Welcome to the Archives Unleashed Cloud Visualization Demo in Jupyter Notebook for your collection. This demonstration takes the main derivatives from the Cloud and uses Python to analyze and produce information about your collection.

This product is in beta, so if you encounter any issues, please post an [issue in our Github repository](https://github.com/archivesunleashed/auk/issues) to let us know about any bugs you encountered or features you would like to see included.

If you have some basic Python coding experience, you can change the code we provided to suit your own needs.

Unfortunately, we cannot support code that you produced yourself. We recommend that you use `File > Make a Copy` first before changing the code in the repository. That way, you can always return to the basic visualizations we have offered here. Of course, you can also just re-download the Jupyter Notebook file from your Archives Unleashed Cloud account.

### How Jupyter Notebooks Work:

If you have no previous experience of Jupyter Notebooks, the most important thing to understand is that that <Shift><Enter/Return> will run the python code inside a window and output it to the site.
    
The window titled `# RUN THIS FIRST` should be the first place you go. This will import all the libraries and set basic variables (e.g. where your derivative files are located) for the notebook.

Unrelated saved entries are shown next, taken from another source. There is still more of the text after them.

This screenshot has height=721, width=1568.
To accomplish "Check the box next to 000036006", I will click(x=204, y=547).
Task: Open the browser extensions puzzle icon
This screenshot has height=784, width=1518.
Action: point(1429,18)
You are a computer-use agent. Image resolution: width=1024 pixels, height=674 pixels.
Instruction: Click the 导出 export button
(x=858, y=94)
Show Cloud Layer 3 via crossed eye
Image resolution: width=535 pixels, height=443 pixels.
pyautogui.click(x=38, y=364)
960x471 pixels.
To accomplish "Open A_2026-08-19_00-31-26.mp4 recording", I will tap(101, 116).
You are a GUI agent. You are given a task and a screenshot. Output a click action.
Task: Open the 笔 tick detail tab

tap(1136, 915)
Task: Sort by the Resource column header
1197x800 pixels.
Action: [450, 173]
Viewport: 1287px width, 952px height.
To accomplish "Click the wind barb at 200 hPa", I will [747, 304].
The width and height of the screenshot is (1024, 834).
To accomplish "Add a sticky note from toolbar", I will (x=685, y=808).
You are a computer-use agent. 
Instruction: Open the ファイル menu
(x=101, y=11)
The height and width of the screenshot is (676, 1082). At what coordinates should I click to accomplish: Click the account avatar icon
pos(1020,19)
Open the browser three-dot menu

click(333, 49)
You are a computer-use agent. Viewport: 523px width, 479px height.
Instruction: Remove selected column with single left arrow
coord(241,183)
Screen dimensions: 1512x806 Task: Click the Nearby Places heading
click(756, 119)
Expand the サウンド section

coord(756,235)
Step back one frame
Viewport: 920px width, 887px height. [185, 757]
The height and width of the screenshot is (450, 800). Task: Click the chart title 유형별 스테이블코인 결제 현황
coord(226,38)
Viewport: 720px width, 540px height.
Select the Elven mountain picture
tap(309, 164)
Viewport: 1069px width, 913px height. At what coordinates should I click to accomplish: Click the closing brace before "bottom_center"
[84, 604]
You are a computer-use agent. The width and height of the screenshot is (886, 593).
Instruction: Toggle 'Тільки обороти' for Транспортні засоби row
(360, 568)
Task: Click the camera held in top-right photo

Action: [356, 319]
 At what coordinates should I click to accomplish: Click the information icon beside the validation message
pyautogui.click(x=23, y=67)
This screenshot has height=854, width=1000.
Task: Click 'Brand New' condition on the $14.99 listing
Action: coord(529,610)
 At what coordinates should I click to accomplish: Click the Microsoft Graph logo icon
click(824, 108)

After that, everything else should be able to run on its own.

If you just want to see the results for your collection, use `Cell > Run All`.


In [None]:
# Required imports from sys

from collections import Counter
import logging

coll_id = "4656"
auk_fp = "./data/"
auk_full_text = auk_fp + coll_id + "-fulltext.txt"
auk_gephi = auk_fp + coll_id + "-gephi.gexf"
auk_graphml = auk_fp + coll_id + "-gephi.grapml"
auk_domains = auk_fp + coll_id + "-fullurls.txt"
auk_filtered_text = auk_fp + coll_id + "-filtered_text.zip"

In [None]:
def sanity_check():
    output = "This script will check if you have all required dependencies:\n\n"
    try:
        import matplotlib.pyplot
        output += "Matplotlib OK.\n"
    except ImportError:
        output += "ERROR MATPLOTLIB required: Matplotlib is required to show graph visualizations.\n"
        output += "                           Try `pip install -u matplotlib` to install.\n"
    try:
        import numpy
        output += "Numpy OK.\n"
    except ImportError:
        output += "WARN NUMPY MISSING: You will not be able to use some math features.\n"
        output += "                    Try `pip install -u numpy` to install.\n"
    try:
        import pandas
        output += "Pandas OK.\n"
    except ImportError:
        output += "WARN PANDAS MISSING: This means you cannot access dataframes.\n"
        output += "                     Try `pip install -u pandas` to install.\n"
    try: 
        from nltk.tokenize import word_tokenize, sent_tokenize
        from nltk.draw.dispersion import dispersion_plot as dp
        nltk.download('vader_lexicon')
        output += "Nltk OK.\n"
    except ImportError:
        output += "WARN NLTK MISSING: This means you cannot do text analysis.\n"
        output += "                   Try `pip install -u nltk` to install.\n"
    try:
        open(auk_full_text)
        output += "Full text OK.\n"
    except NameError:
        output += "ERROR No File Variables: Looks like you forgot to run the first window.\n"
        output += "                         Use <SHIFT><RETURN/ENTER> on the first code window\n"
    except FileNotFoundError:
        output += "ERROR No File Access: Could not open the full-text file.\n"
        output += "                      Did you remember to include the downloads in the same folder?\n"
    try:
        open(auk_gephi)
        output += "Gephi OK.\n"
    except NameError:
        output += "ERROR No File Variables: Looks like you forgot to run the first window.\n"
        output += "                         Use <SHIFT><RETURN/ENTER> on the first code window\n"
    except FileNotFoundError:
        output += "ERROR No File Access: Could not open the gephi file.\n"
        output += "                      Did you remember to include the downloads in the same folder?\n"
    try:
        open(auk_domains)
        output += "Domains OK.\n"
    except NameError:
        output += "ERROR No File Variables: Looks like you forgot to run the first window.\n"
        output += "                         Use <SHIFT><RETURN/ENTER> on the first code window\n"
    except FileNotFoundError:
        output += "ERROR No File Access: Could not open the domains file.\n"
        output += "                      Did you remember to include the downloads in the same folder?\n"
    return (output)

print(sanity_check())
    
    

# Text Analysis

The following set of functions use the [Natural Language Toolkit](https://www.nltk.org) Python library to search for the top most used words in the collection, as well as facilitate breaking it down by name or domain.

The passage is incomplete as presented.